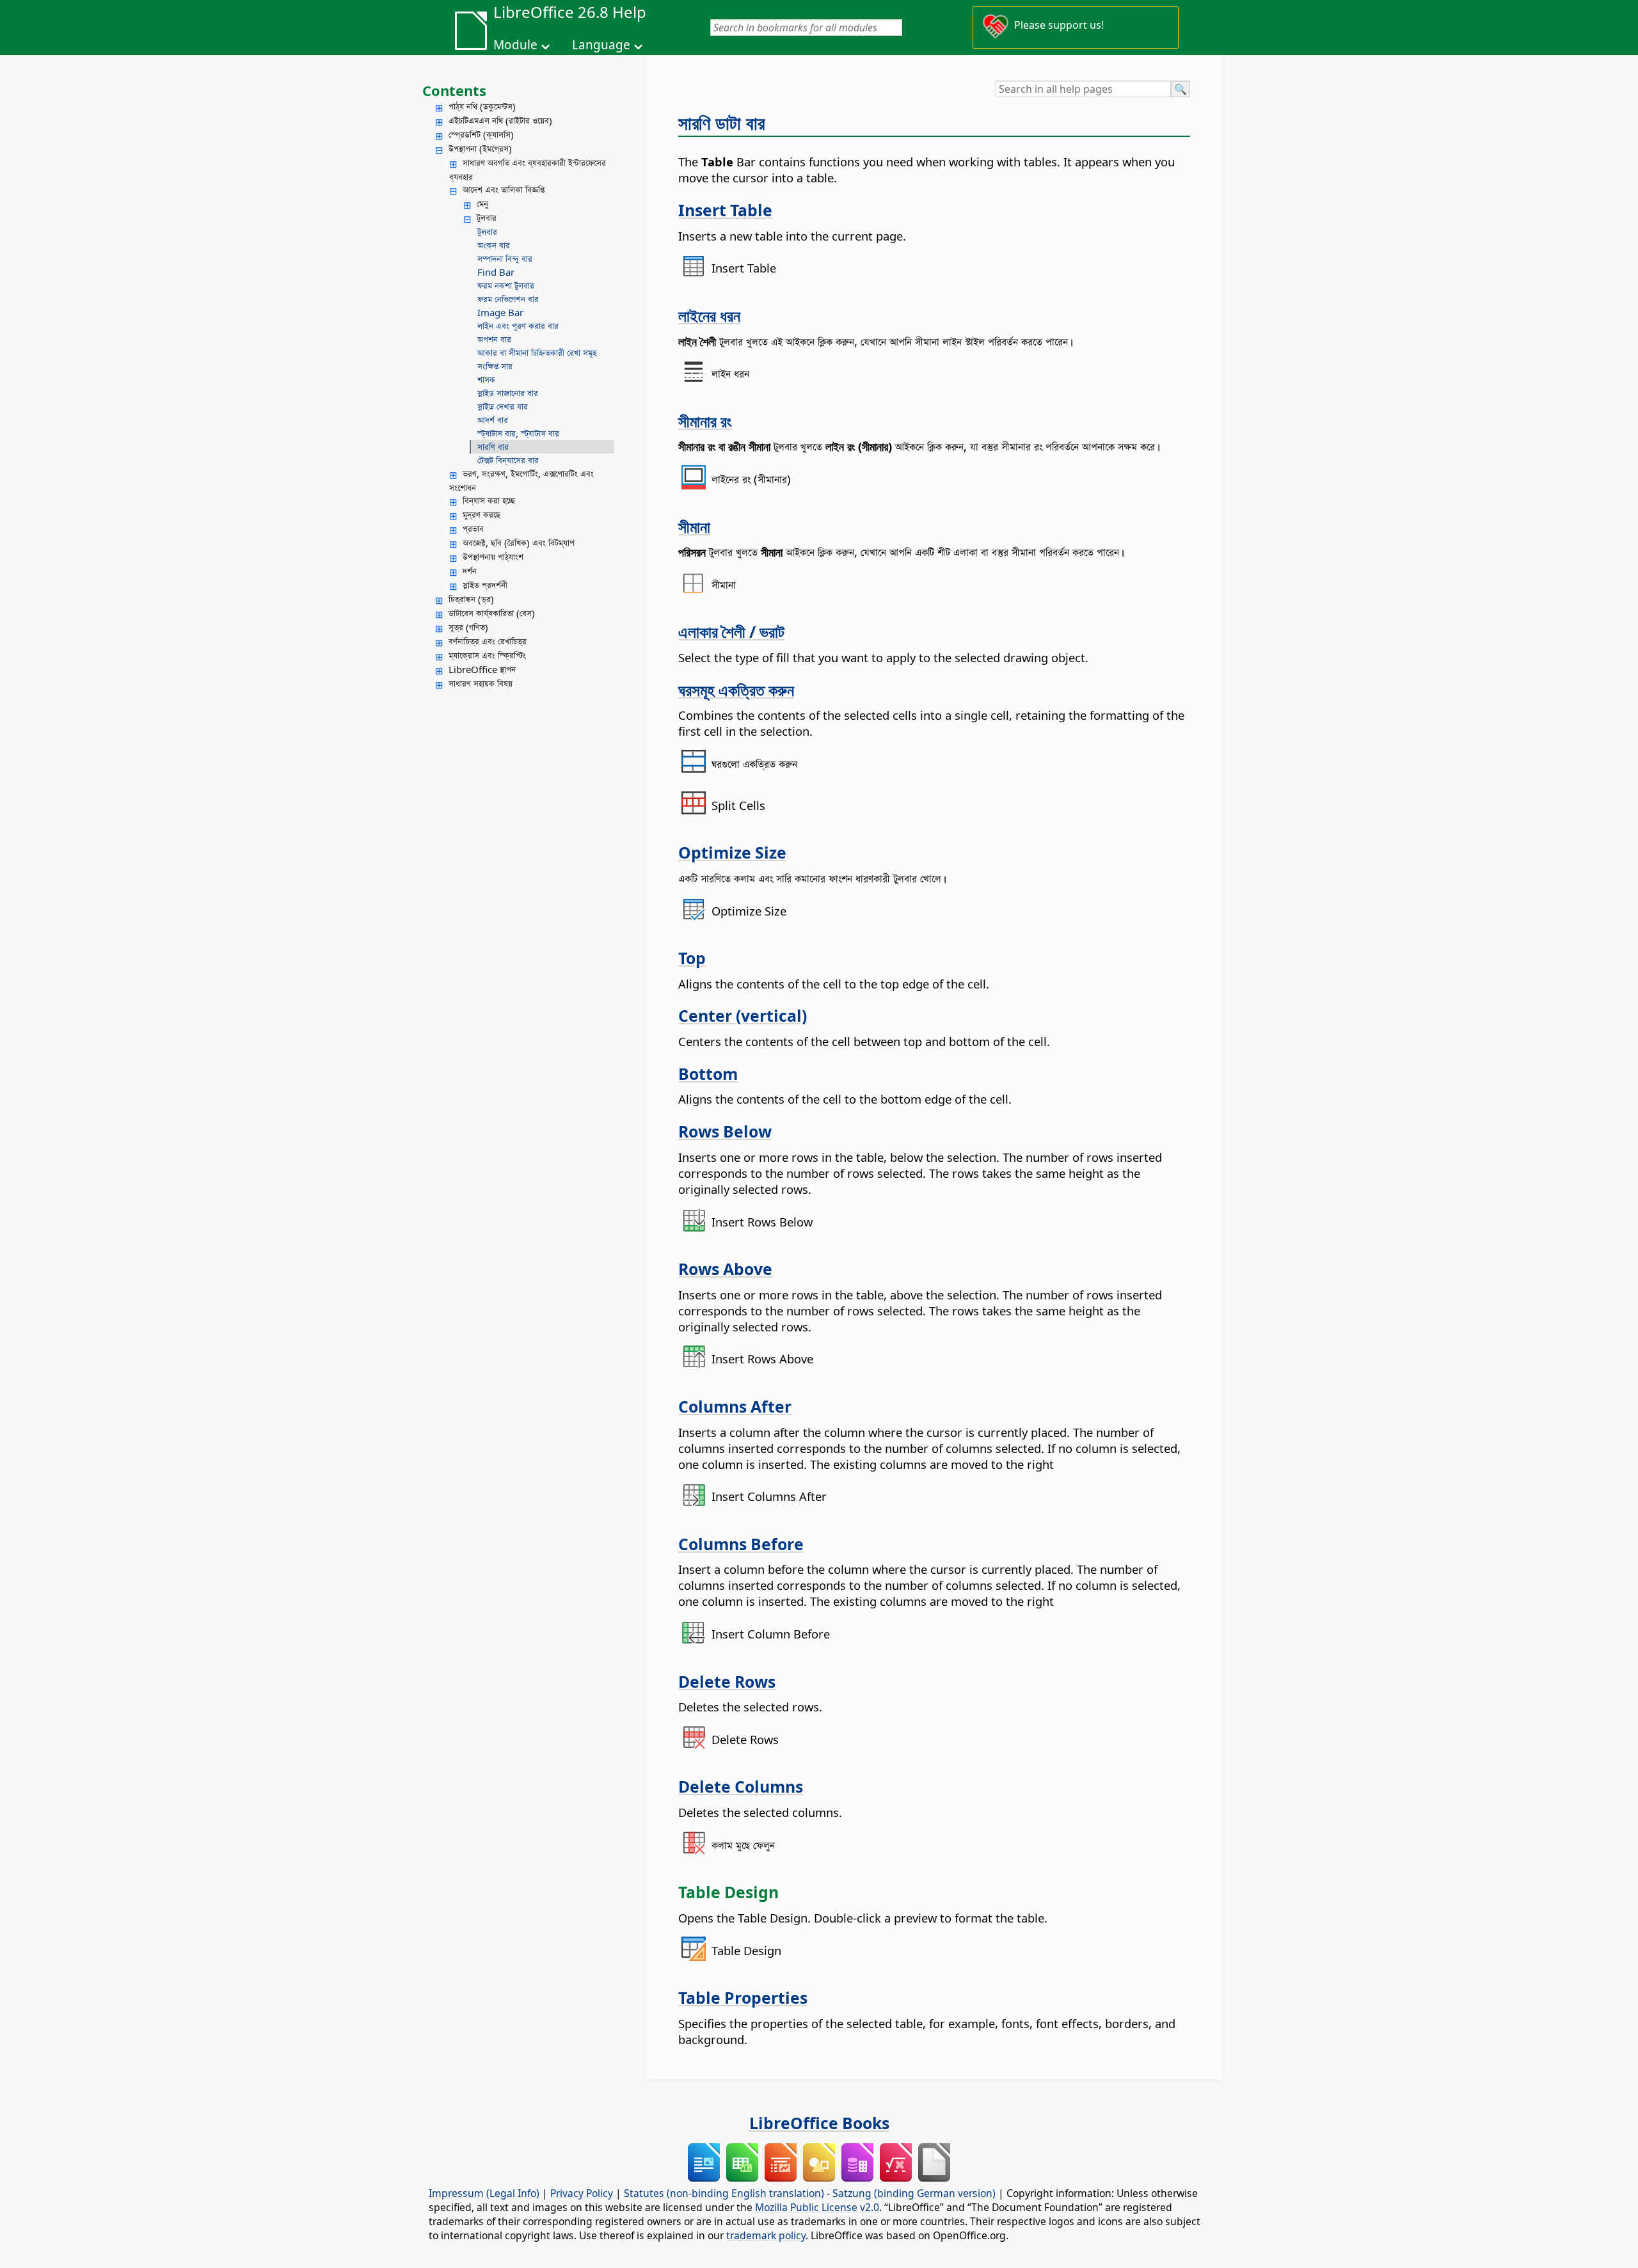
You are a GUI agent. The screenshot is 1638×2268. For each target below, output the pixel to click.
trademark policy (766, 2235)
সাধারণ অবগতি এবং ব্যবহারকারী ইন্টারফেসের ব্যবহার (527, 169)
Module (515, 44)
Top (692, 958)
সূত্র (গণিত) (468, 627)
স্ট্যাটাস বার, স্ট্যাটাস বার (518, 433)
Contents (454, 90)
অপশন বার (494, 339)
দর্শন (470, 570)
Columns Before (741, 1544)
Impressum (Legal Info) (484, 2193)
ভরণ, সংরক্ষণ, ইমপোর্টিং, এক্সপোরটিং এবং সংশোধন (521, 480)
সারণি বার (493, 446)
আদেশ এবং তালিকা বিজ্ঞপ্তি (504, 189)
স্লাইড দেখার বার (502, 406)
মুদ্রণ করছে (481, 514)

*Directions for this task*.
A verbatim rendering of the listing above is required, without any of its pictures.

*Task answer*.
You are a GUI agent. The screenshot is 1638×2268. For each target below, output the pixel to click.
trademark policy (766, 2235)
সাধারণ অবগতি এবং ব্যবহারকারী ইন্টারফেসের ব্যবহার (527, 169)
Module (515, 44)
Top (692, 958)
সূত্র (গণিত) (468, 627)
স্ট্যাটাস বার, স্ট্যাটাস বার (518, 433)
Contents (454, 90)
অপশন বার (494, 339)
দর্শন (470, 570)
Columns Before (741, 1544)
Impressum (Legal Info) (484, 2193)
ভরণ, সংরক্ষণ, ইমপোর্টিং, এক্সপোরটিং এবং সংশোধন (521, 480)
সারণি বার (493, 446)
আদেশ এবং তালিকা বিজ্ঞপ্তি (504, 189)
স্লাইড দেখার বার (502, 406)
মুদ্রণ করছে (481, 514)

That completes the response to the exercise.